I recently tried to match adjacent identical rows in a dataframe based on two variables (Condition1 and Outcome1 below). I have seen people doing this with all rows but not with adjacent rows, which is why I developed the following three-step work-around (which I hope did not overthink things):
-I lagged the variables based on which I wanted the matching to be done.
-I compared the variables and lagged-variables
-I deleted all rows in which both ware identical (and removed the remaining unnecessary columns).
Case <- c("Case 1", "Case 2", "Case 3", "Case 4", "Case 5")
Condition1 <- c(0, 1, 0, 0, 1)
Outcome1 <- c(0, 0, 0, 0, 1)
mwa.df <- data.frame(Case, Condition1, Outcome1)
new.df <- mwa.df
Condition_lag <- c(new.df$Condition1[-1],0)
Outcome_lag <- c(new.df$Outcome1[-1],0)
new.df <- cbind(new.df, Condition_lag, Outcome_lag)
new.df$Comp <- 0
new.df$Comp[new.df$Outcome1 == new.df$Outcome_lag & new.df$Condition1 == new.df$Condition_lag] <- 1
new.df <- subset(new.df, Comp == 0)
new.df <- subset(new.df, select = -c(Condition_lag, Outcome_lag, Comp))

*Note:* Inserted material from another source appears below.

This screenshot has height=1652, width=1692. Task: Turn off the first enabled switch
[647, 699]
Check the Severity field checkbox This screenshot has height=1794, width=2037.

This worked just fine. But when I tried to create a function for this because I had to do this operation with a large number of data frames, I encountered the problem that the lag did not work (i.e. the condition_lag <- c(new.df$condition[-1],0)
and outcome_lag <- c(new.df$outcome[-1],0)
operations were not carried out). The function code was:
FLC.Dframe <- function(old.df, condition, outcome){
new.df <- old.df
condition_lag <- c(new.df$condition[-1],0)
outcome_lag <- c(new.df$outcome[-1],0)
new.df <- cbind(new.df, condition_lag, outcome_lag)
new.df$comp <- 0
new.df$comp[new.df$outcome == new.df$outcome_lag & new.df$condition == new.df$condition_lag] <- 1
new.df <- subset(new.df, comp == 0)
new.df <- subset(new.df, select = -c(condition_lag, outcome_lag, comp))
return(new.df)
}
As for using the function, I wrote new.df <- FLC.Dframe(mwa.df, Condition1, Outcome1)
.
Could someone help me with this? Many thanks in advance.